November 2017
Paolo Bazzigaluppi, Azin Ebrahim Amini, [...], and Peter L. Carlen

 

Abstract

Epilepsy afflicts up to 1.6% of the population and the mechanisms underlying the appearance of seizures are still not understood. In past years, many efforts have been spent trying to understand the mechanisms underlying the excessive and synchronous firing of neurons.

Traditionally, attention was pointed towards synaptic (dys)function and extracellular ionic species (dys)regulation. Recently, novel clinical and preclinical studies explored the role of brain metabolism (i.e., glucose utilization) of seizures pathophysiology revealing (in most cases) reduced metabolism in the inter-ictal period and increased metabolism in the seconds preceding and during the appearance of seizures.

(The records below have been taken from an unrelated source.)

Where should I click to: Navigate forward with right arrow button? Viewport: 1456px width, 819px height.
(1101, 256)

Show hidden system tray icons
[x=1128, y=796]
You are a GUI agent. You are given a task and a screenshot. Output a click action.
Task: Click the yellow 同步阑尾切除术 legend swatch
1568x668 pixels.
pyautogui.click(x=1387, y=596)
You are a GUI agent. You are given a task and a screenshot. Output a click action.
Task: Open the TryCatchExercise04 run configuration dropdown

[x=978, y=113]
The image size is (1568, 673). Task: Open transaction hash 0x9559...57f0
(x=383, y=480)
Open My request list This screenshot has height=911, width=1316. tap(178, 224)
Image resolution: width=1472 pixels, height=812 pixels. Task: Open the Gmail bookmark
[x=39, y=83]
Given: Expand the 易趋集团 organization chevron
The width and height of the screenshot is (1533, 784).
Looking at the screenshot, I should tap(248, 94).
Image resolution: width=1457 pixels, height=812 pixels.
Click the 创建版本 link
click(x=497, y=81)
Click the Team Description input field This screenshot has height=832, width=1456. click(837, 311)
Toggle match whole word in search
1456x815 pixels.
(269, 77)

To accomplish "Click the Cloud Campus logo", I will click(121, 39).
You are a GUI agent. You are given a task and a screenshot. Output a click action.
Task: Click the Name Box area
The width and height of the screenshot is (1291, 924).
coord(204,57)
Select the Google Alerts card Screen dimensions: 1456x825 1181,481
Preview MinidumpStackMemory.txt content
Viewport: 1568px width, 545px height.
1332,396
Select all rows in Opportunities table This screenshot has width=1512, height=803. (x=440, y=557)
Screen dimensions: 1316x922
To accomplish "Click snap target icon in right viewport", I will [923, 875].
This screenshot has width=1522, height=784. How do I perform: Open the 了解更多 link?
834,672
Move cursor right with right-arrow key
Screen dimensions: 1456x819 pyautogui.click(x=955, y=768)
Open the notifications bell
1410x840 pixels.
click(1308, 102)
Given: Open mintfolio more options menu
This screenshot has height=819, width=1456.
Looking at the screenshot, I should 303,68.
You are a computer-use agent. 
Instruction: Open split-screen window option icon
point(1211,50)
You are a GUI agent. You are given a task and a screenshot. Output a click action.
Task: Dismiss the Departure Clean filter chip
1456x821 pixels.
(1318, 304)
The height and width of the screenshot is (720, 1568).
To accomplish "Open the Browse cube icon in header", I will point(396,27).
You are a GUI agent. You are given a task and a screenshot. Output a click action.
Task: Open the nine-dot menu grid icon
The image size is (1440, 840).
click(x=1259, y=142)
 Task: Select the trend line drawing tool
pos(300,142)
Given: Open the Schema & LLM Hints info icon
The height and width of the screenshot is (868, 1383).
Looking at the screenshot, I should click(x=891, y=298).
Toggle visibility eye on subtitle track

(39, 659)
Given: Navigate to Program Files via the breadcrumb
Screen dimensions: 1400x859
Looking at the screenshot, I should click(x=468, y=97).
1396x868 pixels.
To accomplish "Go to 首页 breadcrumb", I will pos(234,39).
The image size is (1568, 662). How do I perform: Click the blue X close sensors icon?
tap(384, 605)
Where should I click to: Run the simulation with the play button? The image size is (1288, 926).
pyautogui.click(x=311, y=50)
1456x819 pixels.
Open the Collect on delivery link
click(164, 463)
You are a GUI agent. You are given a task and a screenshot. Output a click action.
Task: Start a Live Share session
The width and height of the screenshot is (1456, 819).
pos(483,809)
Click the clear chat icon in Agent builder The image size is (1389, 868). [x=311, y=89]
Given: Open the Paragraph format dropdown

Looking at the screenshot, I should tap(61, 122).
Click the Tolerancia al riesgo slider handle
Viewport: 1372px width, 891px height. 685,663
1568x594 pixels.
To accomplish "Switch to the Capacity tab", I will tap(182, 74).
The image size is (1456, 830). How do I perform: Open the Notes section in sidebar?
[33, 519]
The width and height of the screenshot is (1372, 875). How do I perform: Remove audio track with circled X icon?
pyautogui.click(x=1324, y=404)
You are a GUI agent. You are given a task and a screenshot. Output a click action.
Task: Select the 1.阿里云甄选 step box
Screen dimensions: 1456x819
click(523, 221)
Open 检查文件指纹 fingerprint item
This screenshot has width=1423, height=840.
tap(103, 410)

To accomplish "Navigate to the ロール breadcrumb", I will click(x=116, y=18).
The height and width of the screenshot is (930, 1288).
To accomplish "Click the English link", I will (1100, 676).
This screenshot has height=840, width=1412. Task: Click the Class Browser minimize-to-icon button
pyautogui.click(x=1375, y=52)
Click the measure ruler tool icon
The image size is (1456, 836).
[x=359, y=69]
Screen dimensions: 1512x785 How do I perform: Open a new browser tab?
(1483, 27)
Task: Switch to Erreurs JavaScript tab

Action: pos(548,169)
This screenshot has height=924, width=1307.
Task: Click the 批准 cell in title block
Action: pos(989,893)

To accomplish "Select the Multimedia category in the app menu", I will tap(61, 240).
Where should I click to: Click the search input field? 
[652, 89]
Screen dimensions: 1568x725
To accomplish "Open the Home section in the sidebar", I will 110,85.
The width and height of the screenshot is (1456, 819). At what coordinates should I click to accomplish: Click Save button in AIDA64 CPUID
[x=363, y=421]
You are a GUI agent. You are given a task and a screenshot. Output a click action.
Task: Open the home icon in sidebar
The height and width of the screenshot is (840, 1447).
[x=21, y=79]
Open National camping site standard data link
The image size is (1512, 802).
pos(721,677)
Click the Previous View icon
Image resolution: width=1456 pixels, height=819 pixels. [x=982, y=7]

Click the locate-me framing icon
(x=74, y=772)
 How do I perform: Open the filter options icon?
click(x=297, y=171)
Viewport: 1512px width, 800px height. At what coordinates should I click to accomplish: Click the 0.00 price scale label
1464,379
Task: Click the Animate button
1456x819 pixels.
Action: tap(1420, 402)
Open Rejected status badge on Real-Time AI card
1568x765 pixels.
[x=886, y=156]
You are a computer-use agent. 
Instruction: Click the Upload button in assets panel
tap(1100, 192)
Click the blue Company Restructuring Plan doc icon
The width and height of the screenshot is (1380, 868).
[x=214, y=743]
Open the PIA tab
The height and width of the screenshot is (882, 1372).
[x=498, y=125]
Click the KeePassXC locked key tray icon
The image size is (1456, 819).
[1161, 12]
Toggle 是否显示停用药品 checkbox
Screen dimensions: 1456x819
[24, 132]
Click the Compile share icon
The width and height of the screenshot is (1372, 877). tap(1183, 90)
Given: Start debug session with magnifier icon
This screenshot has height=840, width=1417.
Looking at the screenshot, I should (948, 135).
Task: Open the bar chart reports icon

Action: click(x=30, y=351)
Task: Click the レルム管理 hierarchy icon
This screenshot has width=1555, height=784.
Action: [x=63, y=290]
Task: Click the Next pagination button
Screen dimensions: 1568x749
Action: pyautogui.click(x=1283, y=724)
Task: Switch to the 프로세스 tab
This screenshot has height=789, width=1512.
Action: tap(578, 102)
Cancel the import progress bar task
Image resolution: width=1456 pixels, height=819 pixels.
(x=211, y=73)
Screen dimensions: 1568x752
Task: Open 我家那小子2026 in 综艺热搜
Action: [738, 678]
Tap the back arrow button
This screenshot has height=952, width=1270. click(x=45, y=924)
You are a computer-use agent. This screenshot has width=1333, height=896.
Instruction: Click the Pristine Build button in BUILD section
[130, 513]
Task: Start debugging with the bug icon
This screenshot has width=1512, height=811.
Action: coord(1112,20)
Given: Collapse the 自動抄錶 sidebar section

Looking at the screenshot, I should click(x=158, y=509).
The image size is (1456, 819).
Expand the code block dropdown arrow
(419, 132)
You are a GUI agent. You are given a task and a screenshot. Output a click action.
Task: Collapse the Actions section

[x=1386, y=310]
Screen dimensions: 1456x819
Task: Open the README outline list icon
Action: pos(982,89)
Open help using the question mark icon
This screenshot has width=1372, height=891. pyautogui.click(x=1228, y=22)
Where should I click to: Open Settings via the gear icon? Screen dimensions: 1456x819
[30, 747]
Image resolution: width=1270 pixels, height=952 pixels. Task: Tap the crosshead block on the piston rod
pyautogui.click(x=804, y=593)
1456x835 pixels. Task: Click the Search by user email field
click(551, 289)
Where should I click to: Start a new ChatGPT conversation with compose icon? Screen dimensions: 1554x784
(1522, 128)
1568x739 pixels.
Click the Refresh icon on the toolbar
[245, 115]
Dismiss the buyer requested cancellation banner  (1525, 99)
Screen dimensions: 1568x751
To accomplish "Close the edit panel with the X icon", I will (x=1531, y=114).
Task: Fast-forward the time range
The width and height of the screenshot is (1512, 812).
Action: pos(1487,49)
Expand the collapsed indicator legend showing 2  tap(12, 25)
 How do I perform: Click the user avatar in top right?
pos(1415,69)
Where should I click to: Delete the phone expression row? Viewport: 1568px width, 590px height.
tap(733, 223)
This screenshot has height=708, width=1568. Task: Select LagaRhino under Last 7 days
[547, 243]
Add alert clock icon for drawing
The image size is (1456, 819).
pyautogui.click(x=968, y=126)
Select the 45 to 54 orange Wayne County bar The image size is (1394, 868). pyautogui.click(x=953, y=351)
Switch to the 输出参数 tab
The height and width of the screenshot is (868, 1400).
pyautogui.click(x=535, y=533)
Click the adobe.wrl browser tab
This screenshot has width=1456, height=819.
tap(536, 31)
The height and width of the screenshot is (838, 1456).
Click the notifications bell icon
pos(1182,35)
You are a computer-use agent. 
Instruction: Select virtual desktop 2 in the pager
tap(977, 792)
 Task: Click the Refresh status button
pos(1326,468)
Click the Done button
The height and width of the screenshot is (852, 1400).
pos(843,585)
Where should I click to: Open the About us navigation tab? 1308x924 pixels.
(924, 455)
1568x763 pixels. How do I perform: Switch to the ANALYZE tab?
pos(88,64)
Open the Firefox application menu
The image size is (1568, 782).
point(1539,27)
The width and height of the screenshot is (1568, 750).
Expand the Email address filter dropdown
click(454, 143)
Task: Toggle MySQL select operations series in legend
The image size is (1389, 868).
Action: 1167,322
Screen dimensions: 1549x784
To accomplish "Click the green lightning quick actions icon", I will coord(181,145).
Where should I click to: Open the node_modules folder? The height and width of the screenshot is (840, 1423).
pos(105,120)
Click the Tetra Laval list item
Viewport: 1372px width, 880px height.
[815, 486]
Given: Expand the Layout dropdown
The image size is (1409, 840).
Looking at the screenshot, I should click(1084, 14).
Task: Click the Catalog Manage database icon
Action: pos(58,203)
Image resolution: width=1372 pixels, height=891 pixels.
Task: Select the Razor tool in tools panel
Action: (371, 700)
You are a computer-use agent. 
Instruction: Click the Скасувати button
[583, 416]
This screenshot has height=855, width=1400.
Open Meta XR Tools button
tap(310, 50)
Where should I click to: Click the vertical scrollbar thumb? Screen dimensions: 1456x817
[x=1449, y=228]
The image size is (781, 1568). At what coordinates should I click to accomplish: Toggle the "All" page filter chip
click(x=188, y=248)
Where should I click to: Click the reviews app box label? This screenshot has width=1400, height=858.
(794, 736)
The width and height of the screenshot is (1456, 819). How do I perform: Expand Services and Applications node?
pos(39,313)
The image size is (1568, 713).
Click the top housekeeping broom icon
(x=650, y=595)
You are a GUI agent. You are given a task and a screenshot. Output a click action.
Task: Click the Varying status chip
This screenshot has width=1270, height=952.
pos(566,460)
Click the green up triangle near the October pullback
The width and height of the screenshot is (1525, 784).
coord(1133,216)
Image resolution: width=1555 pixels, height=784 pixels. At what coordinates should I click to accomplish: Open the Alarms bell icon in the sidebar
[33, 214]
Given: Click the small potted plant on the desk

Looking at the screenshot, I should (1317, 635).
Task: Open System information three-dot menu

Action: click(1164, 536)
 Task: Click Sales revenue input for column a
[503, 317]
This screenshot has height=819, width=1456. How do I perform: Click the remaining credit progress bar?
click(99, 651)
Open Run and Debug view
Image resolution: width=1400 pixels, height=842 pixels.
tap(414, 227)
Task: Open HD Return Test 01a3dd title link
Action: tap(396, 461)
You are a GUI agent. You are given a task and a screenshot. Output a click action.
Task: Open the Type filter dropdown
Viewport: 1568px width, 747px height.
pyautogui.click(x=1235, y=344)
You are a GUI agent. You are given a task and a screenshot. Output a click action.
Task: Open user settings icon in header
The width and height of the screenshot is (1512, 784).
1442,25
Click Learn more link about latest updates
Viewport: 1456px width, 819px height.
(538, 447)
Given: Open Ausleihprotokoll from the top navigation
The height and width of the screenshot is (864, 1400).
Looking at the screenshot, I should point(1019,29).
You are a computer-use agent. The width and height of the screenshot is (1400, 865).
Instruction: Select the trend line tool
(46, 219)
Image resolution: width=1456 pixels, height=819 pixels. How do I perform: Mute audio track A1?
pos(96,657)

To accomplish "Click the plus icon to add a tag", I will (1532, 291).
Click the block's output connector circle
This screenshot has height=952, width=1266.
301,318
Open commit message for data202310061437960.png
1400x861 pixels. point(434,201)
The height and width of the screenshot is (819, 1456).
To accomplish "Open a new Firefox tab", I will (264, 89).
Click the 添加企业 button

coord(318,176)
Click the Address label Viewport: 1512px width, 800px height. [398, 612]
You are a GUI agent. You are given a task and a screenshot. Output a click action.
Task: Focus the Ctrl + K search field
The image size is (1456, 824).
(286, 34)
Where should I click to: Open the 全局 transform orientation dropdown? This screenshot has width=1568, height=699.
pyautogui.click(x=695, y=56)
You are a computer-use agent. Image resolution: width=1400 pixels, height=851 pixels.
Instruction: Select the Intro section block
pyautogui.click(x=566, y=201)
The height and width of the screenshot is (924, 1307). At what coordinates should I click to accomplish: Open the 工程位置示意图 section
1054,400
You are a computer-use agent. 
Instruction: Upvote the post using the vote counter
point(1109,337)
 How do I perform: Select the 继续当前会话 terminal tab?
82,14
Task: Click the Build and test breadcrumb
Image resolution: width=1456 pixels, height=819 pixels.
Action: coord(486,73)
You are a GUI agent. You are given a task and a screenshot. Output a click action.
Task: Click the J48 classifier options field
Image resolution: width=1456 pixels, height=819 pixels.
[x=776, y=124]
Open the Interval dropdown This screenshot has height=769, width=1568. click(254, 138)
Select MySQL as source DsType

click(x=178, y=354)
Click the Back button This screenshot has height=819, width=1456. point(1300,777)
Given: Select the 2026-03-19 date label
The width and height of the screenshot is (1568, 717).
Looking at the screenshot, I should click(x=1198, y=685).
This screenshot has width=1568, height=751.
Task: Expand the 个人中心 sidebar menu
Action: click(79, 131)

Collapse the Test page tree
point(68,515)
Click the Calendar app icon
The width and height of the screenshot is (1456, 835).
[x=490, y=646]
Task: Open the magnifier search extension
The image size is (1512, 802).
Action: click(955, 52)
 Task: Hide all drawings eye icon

In the present review, we summarize the clinical and preclinical observations showing metabolic dysregulation during epileptogenesis, seizure initiation, and termination, and in the inter-ictal period. Recent preclinical studies have shown that 2-Deoxyglucose (2-DG, a glycolysis blocker) is a novel therapeutic approach to reduce seizures.

Furthermore, we present initial evidence for the effectiveness of 2-DG in arresting 4-Aminopyridine induced neocortical seizures in vivo in the mouse.

 

Conclusions

Epilepsy can be caused by diverse mechanisms and this combined with the challenge of identifying the etiology of every patient’s epilepsy, and the high number (up to 22%, [120]) of drug-resistant epilepsy cases (for review, [121]), call for a shift towards interventions which affect the excitability of epileptic neuronal systems regardless of the synaptic and/or voltage-gated channel alterations present in the relevant neurons.

Understanding the differences that the primary metabolic substrates, glucose vs. ketones, exert on neuronal excitability offers the opportunity to selectively target hyperexcitable units while guaranteeing adequate level of metabolites for the rest of the brain.